China’s Growing Debt
Posted by Steve Markowitz on March 31, 2015
This Blog has often referred to the real and potential problems associated with the growing debt in the United States and Western Europe. However, the unsustainable growth of debt is a worldwide phenomenon that includes the fastest-growing major economy, China.
The Wall Street Journal reported on China’s growing debt. According to the International Monetary Fund, China’s debt is growing quicker than that of Japan, who has a debt to GDP ratio of over 200%. It is also growing faster than the debt of the United States and South Korea.
A significant portion of China’s debt is being created by local governments who borrow to finance projects in their areas. The Journal reports that these local governments have accounted for 25% of China’s total debt since 2008 and in 2013 reached 36% of GDP, double the rate of five years earlier. At this rate it is estimated that local borrowing will increase to 52% of GDP by 2019.

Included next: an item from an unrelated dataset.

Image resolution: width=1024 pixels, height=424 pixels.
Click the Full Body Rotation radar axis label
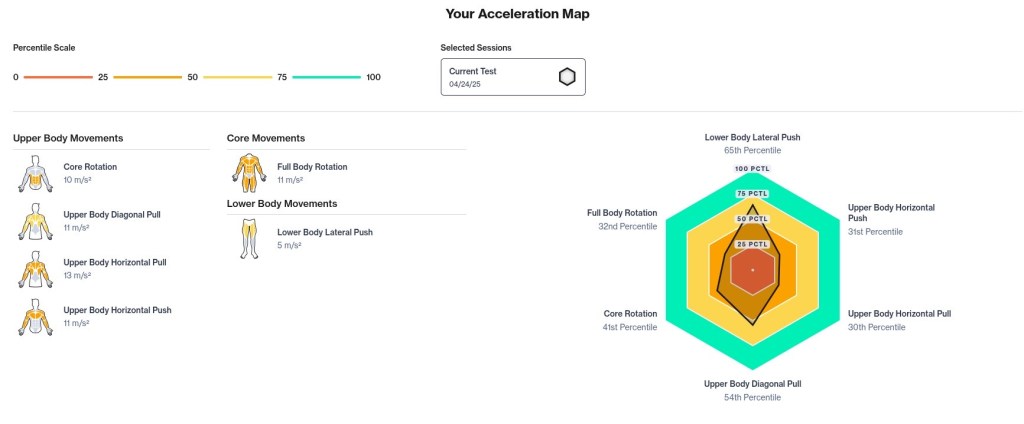(622, 213)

Incredibly, there are approximately 8,000 local quasi-government finance organizations throughout China. This huge number and the large amount of debt lend themselves towards corruption and inefficient usage of the debt. Also, since these finance organizations are related to the government, they are able to sell bonds with high risk at subsidize rates as lenders incorrectly believe that default is not possible.
This lose money policy in China lends itself to financing ventures that do not make economic sense, thereby increasing the likelihood of defaults. This is eerily reminiscent of the lose money policies of the West and the United States in particular that led to the economic meltdown of 2008. It is likely that China’s flawed financing practices will lead to similar results in that country. Given the size of the Chinese economy, that will lead to contagion in economies worldwide.